Power companies, regulators to demand penalty from CIL for supplying poor-quality coal; watchdog asks coal major to reply to monopoly charges in four weeks.
NEW DELHI/KOLKATA: Shipping rocky coal full of stones and boulders to power stations will be thing of the past as the Competition Commission of India's (CCI) director general has reported that Coal India abuses its monopoly to arm-twist customers. Meanwhile, state utilities and regulators have decided to penalise the state firm for selling poor-quality fuel.
In a rare case of a giant state monopoly facing the heat for bullying buyers, the competition watchdog has given Coal India four weeks to respond to the charges after the body's director-general concluded that CIL has violated provisions of Competition Act by acting in an unfair and discriminatory manner.
This follows an investigation triggered by aggrieved customers in the power sector. The investigation was launched after the Maharashtra State Power Generation Company (Mahagenco) followed by the Gujarat State Electricity Corporation (GSEC) alleged that Coal India and its subsidiary were abusing their monopolistic might to impose unfair terms on buyers.
New Delhi-based legal firm Praxis Counsel, representing Mahagenco, stated that CIL supplied coal in an ad hoc manner, misrepresented the grade and quality of coal and insisted on one-sided supply pacts. The Gujarat utility said that even if it rejected poor quality coal, the state monopoly would regard it as a case of deemed delivery and declare that the customer was liable to pay.
"The case initiated by Mahagenco will benefit everybody in the power sector that is ailing today. For the first time, any government company has been held guilty of unfair practices," said Sanjay Sen, senior advocate for Praxis Partners. Poor quality coal has increased costs for power producers.
CCI investigation found that the terms and conditions of CIL's fuel supply agreement (FSA) have been drafted unilaterally and there is no consultation process with other parties at any stage. "The conduct of CIL in this regard has been found to be independent of the market forces and it has been able to affect the consumers and market in its favour," read the report by office of the director general, CCI.
Separately, in a meeting of utilities, power firms and Coal India, it was decided that the state firm will now have to pay a penal surcharge for buying electricity from power generators if it supplies inferior grade of coal mixed with stones.

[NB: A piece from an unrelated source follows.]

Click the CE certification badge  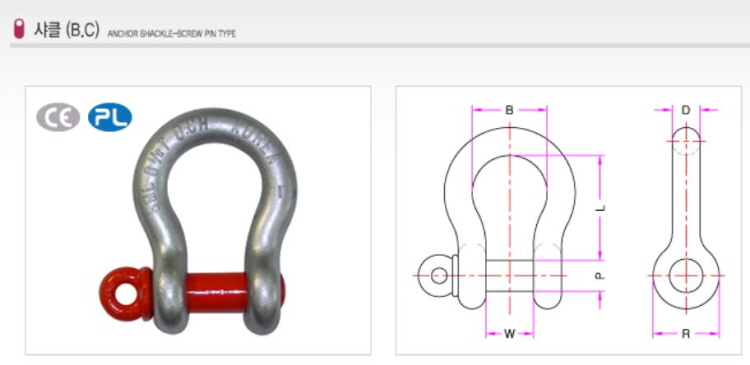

The meeting was also attended by representatives of Central Electricity Authority (CEA) and Central Electricity Regulatory Commission (CERC) following which a committee was formed with representatives from all stakeholders. It was decided that CIL should adhere to the grade it promises from April 1, or else pay penalty on the power it buys from utilities and power companies.
In case CIL continues to supply stones with coal beyond April 1, 2013, this committee will take up the issue with the regulators and impose upon the surcharge on CIL. "CERC and CEA have agreed to the concept of CIL paying a surcharge in case of grade slippage. If there is a slippage after April 1, the committee will appeal to the regulator for imposing the penalty on CIL. The exactly formula for imposing the penalty on power purchased is to be ascertained by the regulator once the committee approached the power regulator," a senior executive, present at the meeting told ET.